Text to read —
B. Involuntary Termination. If during the term of this Agreement the
Company terminates the employment of Executive involuntarily and without
Business Reasons or a Constructive Termination occurs, then Executive shall be
entitled to receive the following: (A) Base Salary and vacation accrued through
the Termination Date plus continued Base Salary for a period of twelve (12)
months following the Termination Date, payable in accordance with the Company's
regular payroll schedule as in effect from time to time, (B) any bonus payment
previously fixed and declared by the Board or its Compensation Committee on
behalf of Executive and not previously paid to Executive, (C) the right to
exercise all outstanding stock options held by Executive for ninety (90) days
following the Termination Date (or such longer period as may be provided in the
applicable stock option plan or agreement) but only to the extent vested as of
the Termination Date, (D) continuation of group health benefits pursuant to the
Company's standard programs as in effect from time to time (or continuation of
substantially similar benefits, through a third party carrier, at the Company's
election), for a period of not less than 18 months (or such longer period as may
be required by COBRA), provided that Executive makes the necessary conversion,
with the cost of such benefits to be paid by the Company for 18 months and by
Executive for any period beyond 18 months, and (E) no other compensation,
severance or other benefits. Notwithstanding the foregoing, however, if
Executive violates the non-competition agreement set forth in Section 13 during
the three (3) year period following the Termination Date, the Company shall not
be required to continue to pay the salary or bonus specified in clause (A)
hereof for any period following the Termination Date, and in such event
Executive shall be obligated to repay to the Company any amounts previously
received pursuant to clause (A) hereof, to the extent the same relate to any
period following the Termination Date.

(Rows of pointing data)

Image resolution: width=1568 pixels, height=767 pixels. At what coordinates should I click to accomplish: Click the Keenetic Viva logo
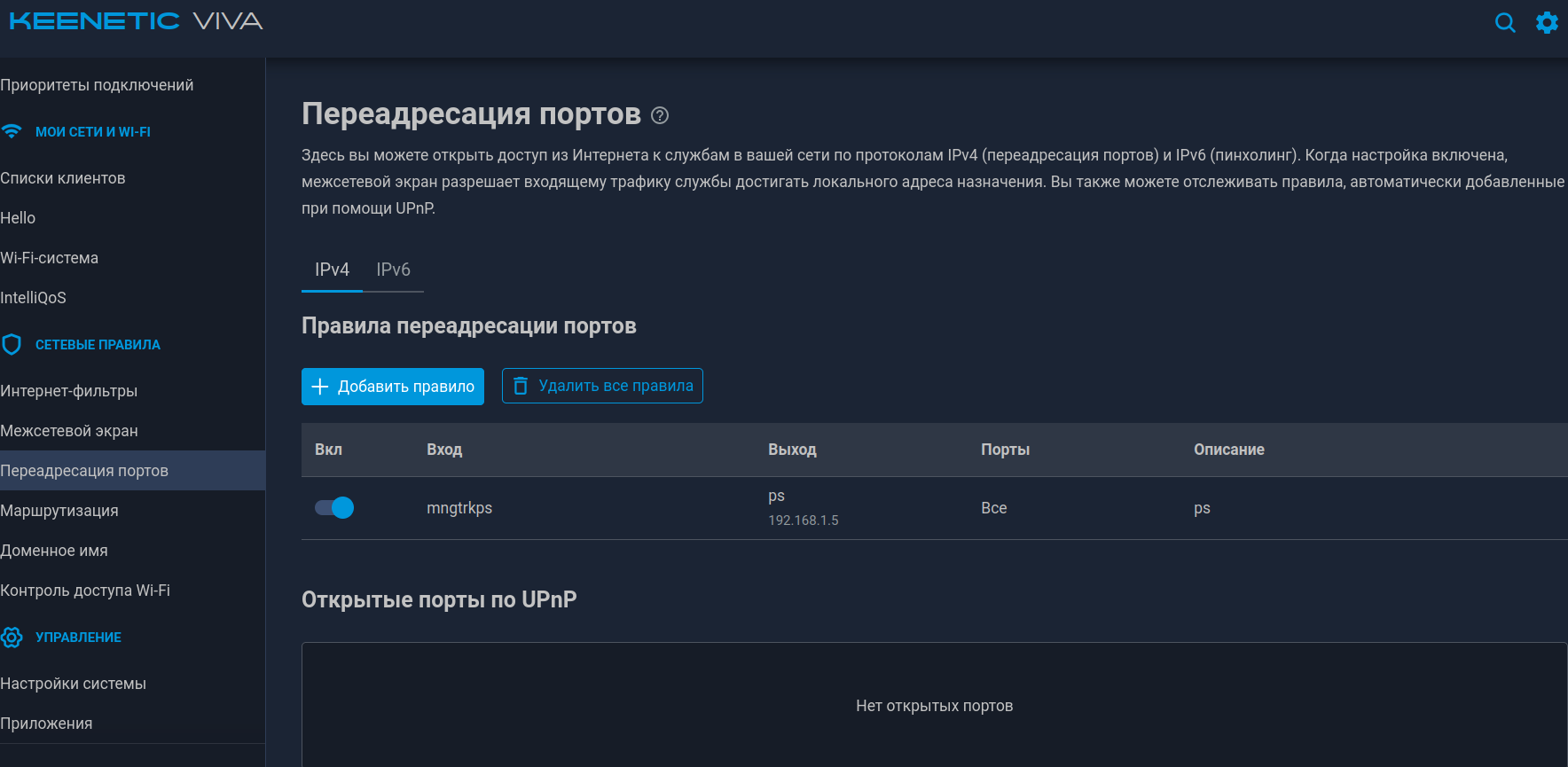point(136,21)
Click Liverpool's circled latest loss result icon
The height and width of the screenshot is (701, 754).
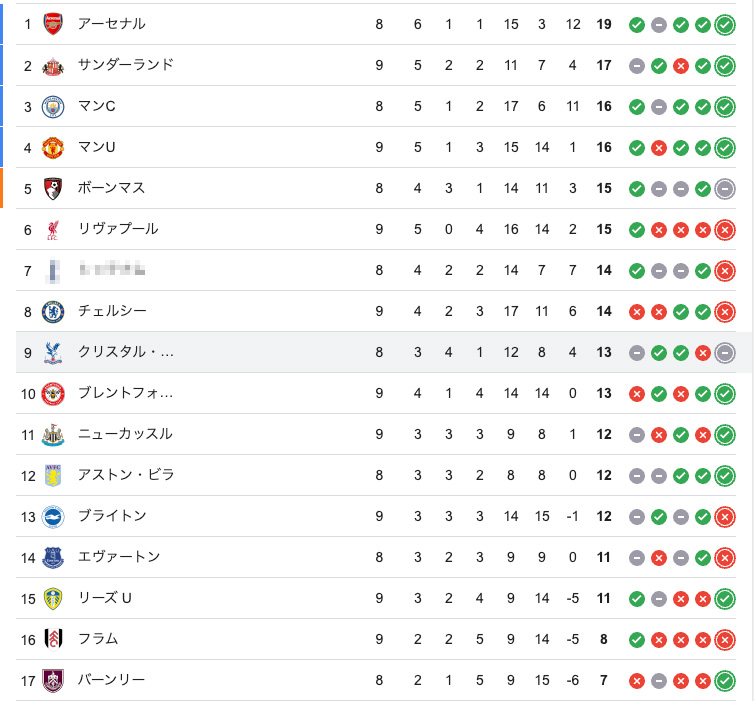pos(725,230)
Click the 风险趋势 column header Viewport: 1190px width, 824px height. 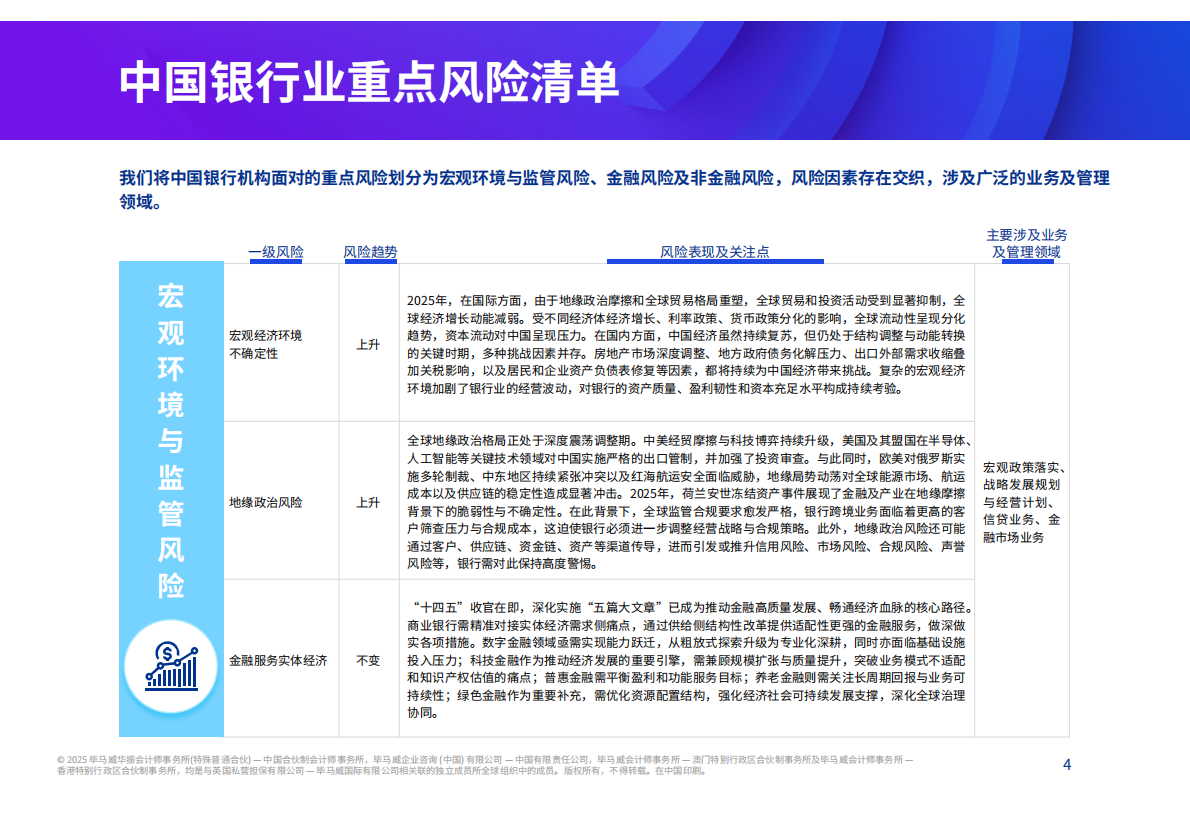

Jobs —
a) In the termination clause, write out everything from "hereof for any" down to "the Termination Date.", substituting "required" for "obligated".
b) According to the termination clause, for how long after the Termination Date may Executive exercise outstanding stock options?
The material has no connection to the termination clause.

The solutions —
a)
hereof for any period following the Termination Date, and in such event
Executive shall be required to repay to the Company any amounts previously
received pursuant to clause (A) hereof, to the extent the same relate to any
period following the Termination Date.

b) Ninety (90) days, or a longer period if the applicable stock option plan or agreement provides one.